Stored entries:
■ ■ ■

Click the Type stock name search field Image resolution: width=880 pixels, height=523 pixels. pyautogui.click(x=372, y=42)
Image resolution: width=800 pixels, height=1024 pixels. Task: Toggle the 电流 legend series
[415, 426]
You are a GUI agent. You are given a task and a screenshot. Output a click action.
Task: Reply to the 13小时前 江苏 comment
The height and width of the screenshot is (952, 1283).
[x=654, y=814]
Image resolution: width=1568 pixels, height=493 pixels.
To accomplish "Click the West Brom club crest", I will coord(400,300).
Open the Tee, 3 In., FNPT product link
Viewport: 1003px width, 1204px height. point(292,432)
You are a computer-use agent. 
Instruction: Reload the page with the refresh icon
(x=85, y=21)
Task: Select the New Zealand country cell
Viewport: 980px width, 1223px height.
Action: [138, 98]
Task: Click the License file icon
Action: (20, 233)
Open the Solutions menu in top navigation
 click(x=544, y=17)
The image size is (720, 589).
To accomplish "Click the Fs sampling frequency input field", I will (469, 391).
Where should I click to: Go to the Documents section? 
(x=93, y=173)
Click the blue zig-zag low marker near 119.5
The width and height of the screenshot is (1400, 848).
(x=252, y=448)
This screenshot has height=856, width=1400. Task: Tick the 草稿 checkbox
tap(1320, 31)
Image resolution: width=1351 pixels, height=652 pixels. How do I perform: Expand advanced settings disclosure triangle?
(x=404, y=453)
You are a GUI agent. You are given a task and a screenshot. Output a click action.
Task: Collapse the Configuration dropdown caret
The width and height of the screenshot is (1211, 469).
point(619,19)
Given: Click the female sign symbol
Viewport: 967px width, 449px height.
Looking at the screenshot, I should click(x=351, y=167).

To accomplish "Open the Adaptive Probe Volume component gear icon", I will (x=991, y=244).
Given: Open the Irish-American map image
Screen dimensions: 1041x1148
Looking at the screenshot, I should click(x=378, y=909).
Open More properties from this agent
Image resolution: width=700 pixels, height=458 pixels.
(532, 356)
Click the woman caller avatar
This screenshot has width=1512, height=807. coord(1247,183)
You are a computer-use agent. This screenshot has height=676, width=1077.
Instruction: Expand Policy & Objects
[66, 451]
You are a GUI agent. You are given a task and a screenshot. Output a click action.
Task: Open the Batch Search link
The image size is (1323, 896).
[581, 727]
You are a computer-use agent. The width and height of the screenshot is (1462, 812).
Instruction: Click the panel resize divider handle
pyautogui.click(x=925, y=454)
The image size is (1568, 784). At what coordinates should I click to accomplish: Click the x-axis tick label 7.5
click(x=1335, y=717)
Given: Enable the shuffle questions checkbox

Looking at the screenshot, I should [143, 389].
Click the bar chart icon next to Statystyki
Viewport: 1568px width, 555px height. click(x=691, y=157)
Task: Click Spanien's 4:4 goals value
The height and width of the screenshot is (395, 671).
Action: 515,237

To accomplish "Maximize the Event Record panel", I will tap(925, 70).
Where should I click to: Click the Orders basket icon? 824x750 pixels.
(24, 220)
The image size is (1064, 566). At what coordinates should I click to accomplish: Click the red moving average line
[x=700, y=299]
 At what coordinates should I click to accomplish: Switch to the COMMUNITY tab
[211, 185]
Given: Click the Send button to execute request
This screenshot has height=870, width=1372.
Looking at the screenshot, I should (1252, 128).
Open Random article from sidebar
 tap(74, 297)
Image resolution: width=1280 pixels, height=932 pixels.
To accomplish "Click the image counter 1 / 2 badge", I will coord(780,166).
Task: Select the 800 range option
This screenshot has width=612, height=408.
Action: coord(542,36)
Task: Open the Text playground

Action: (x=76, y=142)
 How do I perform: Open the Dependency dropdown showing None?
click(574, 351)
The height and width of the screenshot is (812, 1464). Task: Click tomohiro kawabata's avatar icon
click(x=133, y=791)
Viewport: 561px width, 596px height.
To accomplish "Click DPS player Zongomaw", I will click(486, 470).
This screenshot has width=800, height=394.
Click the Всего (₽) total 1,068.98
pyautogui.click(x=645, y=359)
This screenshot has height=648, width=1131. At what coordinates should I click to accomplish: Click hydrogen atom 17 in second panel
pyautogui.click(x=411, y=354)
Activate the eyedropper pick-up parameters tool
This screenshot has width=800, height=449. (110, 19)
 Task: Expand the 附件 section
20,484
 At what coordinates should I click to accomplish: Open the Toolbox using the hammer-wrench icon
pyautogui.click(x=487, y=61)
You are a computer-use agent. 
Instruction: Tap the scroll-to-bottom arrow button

■ ■ ■

- _Task to carry out_:
Print out each record above exactly, with nothing omitted.

- _Final answer_:
Click the Type stock name search field Image resolution: width=880 pixels, height=523 pixels. pyautogui.click(x=372, y=42)
Image resolution: width=800 pixels, height=1024 pixels. Task: Toggle the 电流 legend series
[415, 426]
You are a GUI agent. You are given a task and a screenshot. Output a click action.
Task: Reply to the 13小时前 江苏 comment
The height and width of the screenshot is (952, 1283).
[x=654, y=814]
Image resolution: width=1568 pixels, height=493 pixels.
To accomplish "Click the West Brom club crest", I will coord(400,300).
Open the Tee, 3 In., FNPT product link
Viewport: 1003px width, 1204px height. point(292,432)
You are a computer-use agent. 
Instruction: Reload the page with the refresh icon
(x=85, y=21)
Task: Select the New Zealand country cell
Viewport: 980px width, 1223px height.
Action: [138, 98]
Task: Click the License file icon
Action: (20, 233)
Open the Solutions menu in top navigation
 click(x=544, y=17)
The image size is (720, 589).
To accomplish "Click the Fs sampling frequency input field", I will (469, 391).
Where should I click to: Go to the Documents section? 
(x=93, y=173)
Click the blue zig-zag low marker near 119.5
The width and height of the screenshot is (1400, 848).
(x=252, y=448)
This screenshot has height=856, width=1400. Task: Tick the 草稿 checkbox
tap(1320, 31)
Image resolution: width=1351 pixels, height=652 pixels. How do I perform: Expand advanced settings disclosure triangle?
(x=404, y=453)
You are a GUI agent. You are given a task and a screenshot. Output a click action.
Task: Collapse the Configuration dropdown caret
The width and height of the screenshot is (1211, 469).
point(619,19)
Given: Click the female sign symbol
Viewport: 967px width, 449px height.
Looking at the screenshot, I should click(x=351, y=167).

To accomplish "Open the Adaptive Probe Volume component gear icon", I will (x=991, y=244).
Given: Open the Irish-American map image
Screen dimensions: 1041x1148
Looking at the screenshot, I should click(x=378, y=909).
Open More properties from this agent
Image resolution: width=700 pixels, height=458 pixels.
(532, 356)
Click the woman caller avatar
This screenshot has width=1512, height=807. coord(1247,183)
You are a computer-use agent. This screenshot has height=676, width=1077.
Instruction: Expand Policy & Objects
[66, 451]
You are a GUI agent. You are given a task and a screenshot. Output a click action.
Task: Open the Batch Search link
The image size is (1323, 896).
[581, 727]
You are a computer-use agent. The width and height of the screenshot is (1462, 812).
Instruction: Click the panel resize divider handle
pyautogui.click(x=925, y=454)
The image size is (1568, 784). At what coordinates should I click to accomplish: Click the x-axis tick label 7.5
click(x=1335, y=717)
Given: Enable the shuffle questions checkbox

Looking at the screenshot, I should [143, 389].
Click the bar chart icon next to Statystyki
Viewport: 1568px width, 555px height. click(x=691, y=157)
Task: Click Spanien's 4:4 goals value
The height and width of the screenshot is (395, 671).
Action: 515,237

To accomplish "Maximize the Event Record panel", I will tap(925, 70).
Where should I click to: Click the Orders basket icon? 824x750 pixels.
(24, 220)
The image size is (1064, 566). At what coordinates should I click to accomplish: Click the red moving average line
[x=700, y=299]
 At what coordinates should I click to accomplish: Switch to the COMMUNITY tab
[211, 185]
Given: Click the Send button to execute request
This screenshot has height=870, width=1372.
Looking at the screenshot, I should (1252, 128).
Open Random article from sidebar
 tap(74, 297)
Image resolution: width=1280 pixels, height=932 pixels.
To accomplish "Click the image counter 1 / 2 badge", I will coord(780,166).
Task: Select the 800 range option
This screenshot has width=612, height=408.
Action: coord(542,36)
Task: Open the Text playground

Action: (x=76, y=142)
 How do I perform: Open the Dependency dropdown showing None?
click(574, 351)
The height and width of the screenshot is (812, 1464). Task: Click tomohiro kawabata's avatar icon
click(x=133, y=791)
Viewport: 561px width, 596px height.
To accomplish "Click DPS player Zongomaw", I will click(486, 470).
This screenshot has width=800, height=394.
Click the Всего (₽) total 1,068.98
pyautogui.click(x=645, y=359)
This screenshot has height=648, width=1131. At what coordinates should I click to accomplish: Click hydrogen atom 17 in second panel
pyautogui.click(x=411, y=354)
Activate the eyedropper pick-up parameters tool
This screenshot has width=800, height=449. (110, 19)
 Task: Expand the 附件 section
20,484
 At what coordinates should I click to accomplish: Open the Toolbox using the hammer-wrench icon
pyautogui.click(x=487, y=61)
You are a computer-use agent. 
Instruction: Tap the scroll-to-bottom arrow button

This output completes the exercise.